As Mediazona [independent Russian media outlet] believes this may result from data falsifications at the source—Russian officers compiling reports for submission "upwards" may themselves manipulate the figures. However, such a hypothesis can explain only the anomalies in the frequencies of 0 and 5. All other digits should be represented in approximately equal amounts (i.e., uniformly distributed), since the eight-month totals are expected to have been derived from shorter reporting intervals, such as monthly reports. Such reports are almost certainly prepared in different headquarters by individuals with varying unconscious digit preferences. Therefore, these anomalies should disappear through aggregation. They indeed disappear, as we show below, even when summing numbers produced by a single author. The shares of all digits other than 0 and 5 should thus even out.
After excluding one-digit and two-digit numbers, 218 values remained, of which 44 ending in 0 or 5 were also omitted to eliminate the possible influence of manipulations by Russian officers. Thus, in analyzing the remaining 164 numbers ending in 1, 2, 3, 4, 6, 7, 8, or 9, each digit should account for approximately one-eighth of the dataset (12.5% of 164). In reality, however, we obtained a different result:
The resulting distribution deviates significantly from a uniform one. The shares of ones and twos are inflated, whereas sixes and sevens are markedly underrepresented: their combined total is smaller than that of twos alone. The probability that such a pattern could have arisen by chance was estimated using the Pearson chi-square goodness-of-fit test, yielding a p-value of approximately 0.013 (see the appendix). This means that the likelihood of obtaining such a distribution by random chance is only about 1.3%. In principle, this result alone could suffice, but we continued the analysis to better understand how the document had been compiled.
To do this, we divided the available data into non-aggregated (136 numbers greater than 99, of which 107 do not end in 0 or 5) and aggregated (82 numbers greater than 99, of which 57 do not end in 0 or 5)—that is, those resulting from summing values within the table itself. The latter category included the "Total" column, the "Total by Joint Military Grouping" row, and the subtotal rows for each group of troops (except the final "Recoverable" column). All other data were classified as non-aggregated.
Our analysis showed that the aggregated data appear random (p = 0.64), whereas the probability that the non-aggregated data could result from summing monthly reports drops from 1.3% to 0.4%.
Thus, it appears that the author of the published document first filled in the data for individual units and then summed them to obtain the aggregated figures. As a result, the distribution of all digits other than 0 and 5 in the aggregated data became "averaged out" and uniform—precisely as we suggested earlier when discussing summing monthly reports.
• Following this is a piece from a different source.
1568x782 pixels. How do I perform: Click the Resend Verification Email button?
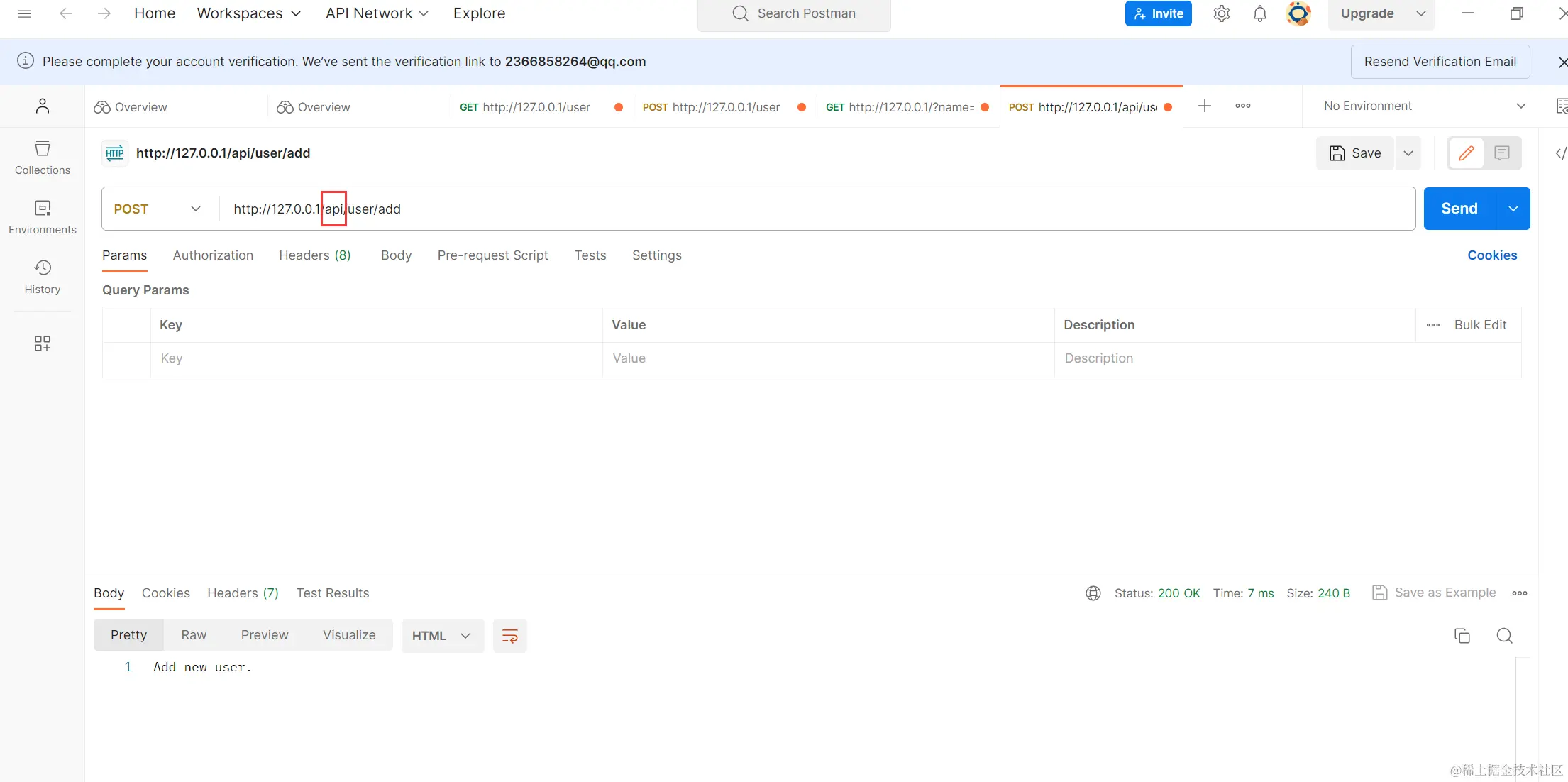click(1440, 62)
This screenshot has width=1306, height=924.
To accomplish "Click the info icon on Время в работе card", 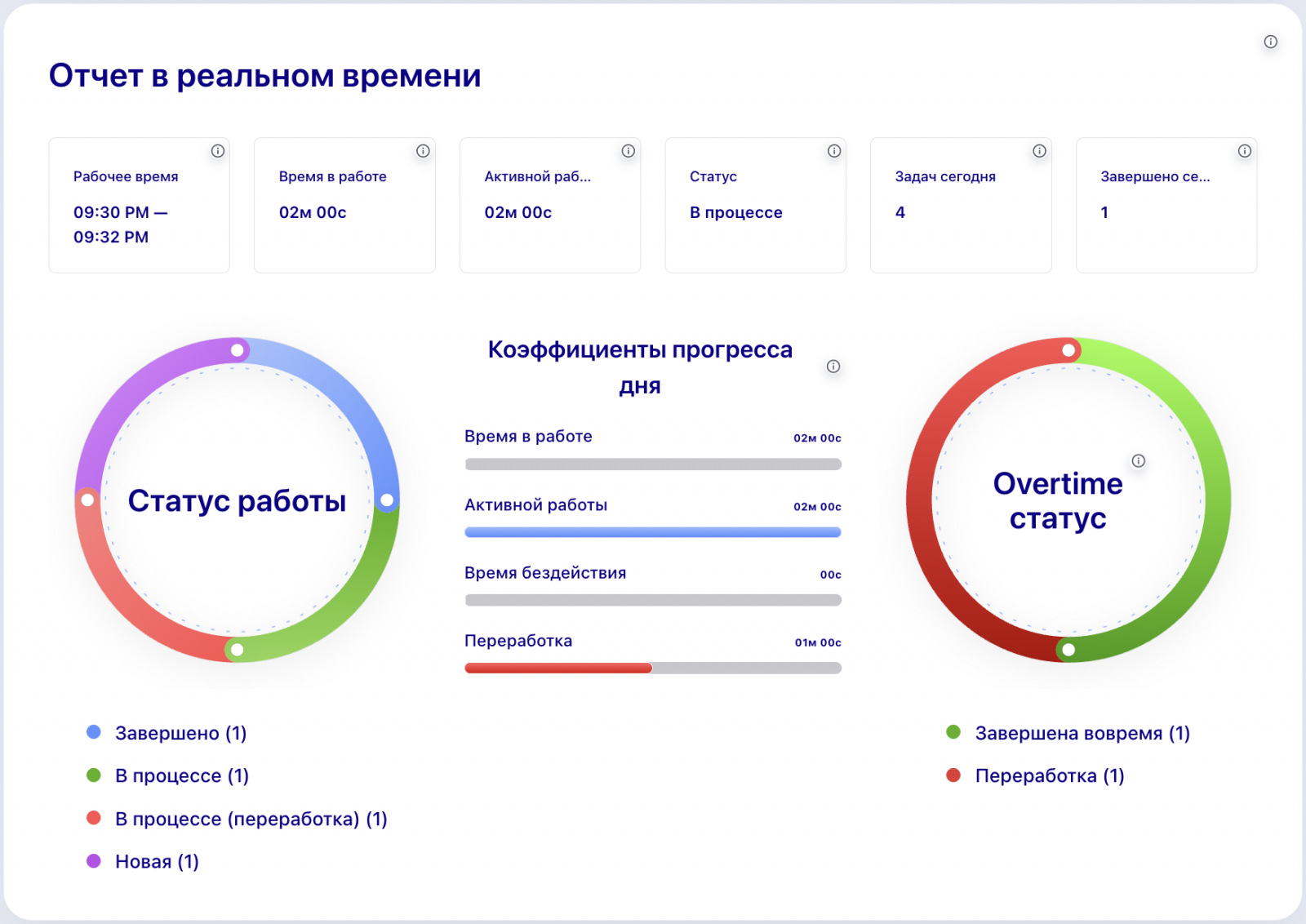I will coord(423,151).
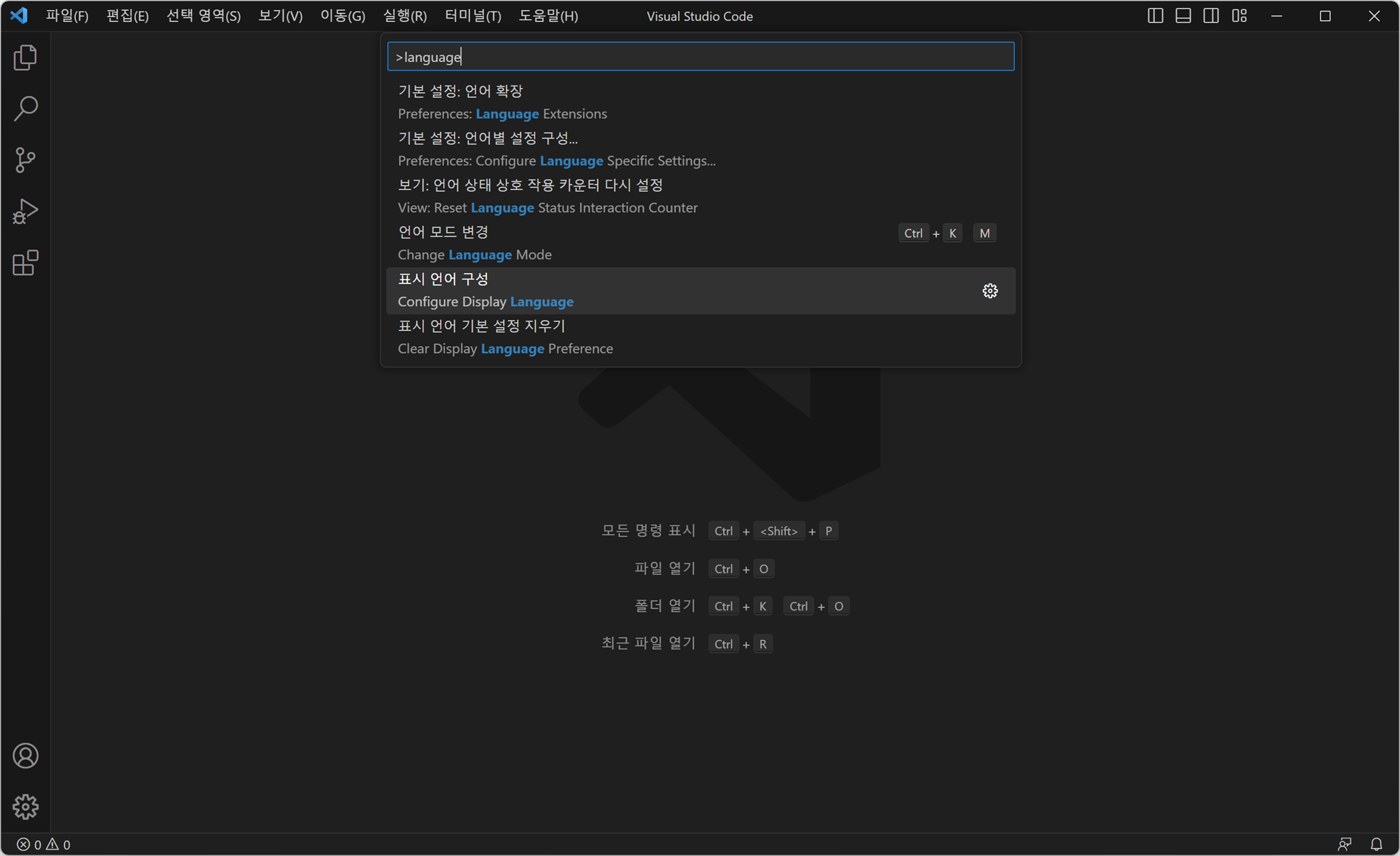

The casualty figures published by the Hochu Zhit project exceed those calculated by Meduza and Mediazona by nearly 40 percent compared with their estimates for 2024, and by about 55 percent relative to their assessment at the end of the summer of 2025. In theory, such an increase could be explained by an intensification of combat operations—Meduza and Mediazona, for instance, estimated that Russian military deaths in 2024 were 75 percent higher than in 2023. However, our analysis found clear signs of data manipulation in the Hochu Zhit report, indicating that the figures cannot be considered a reliable source for assessing Russian losses.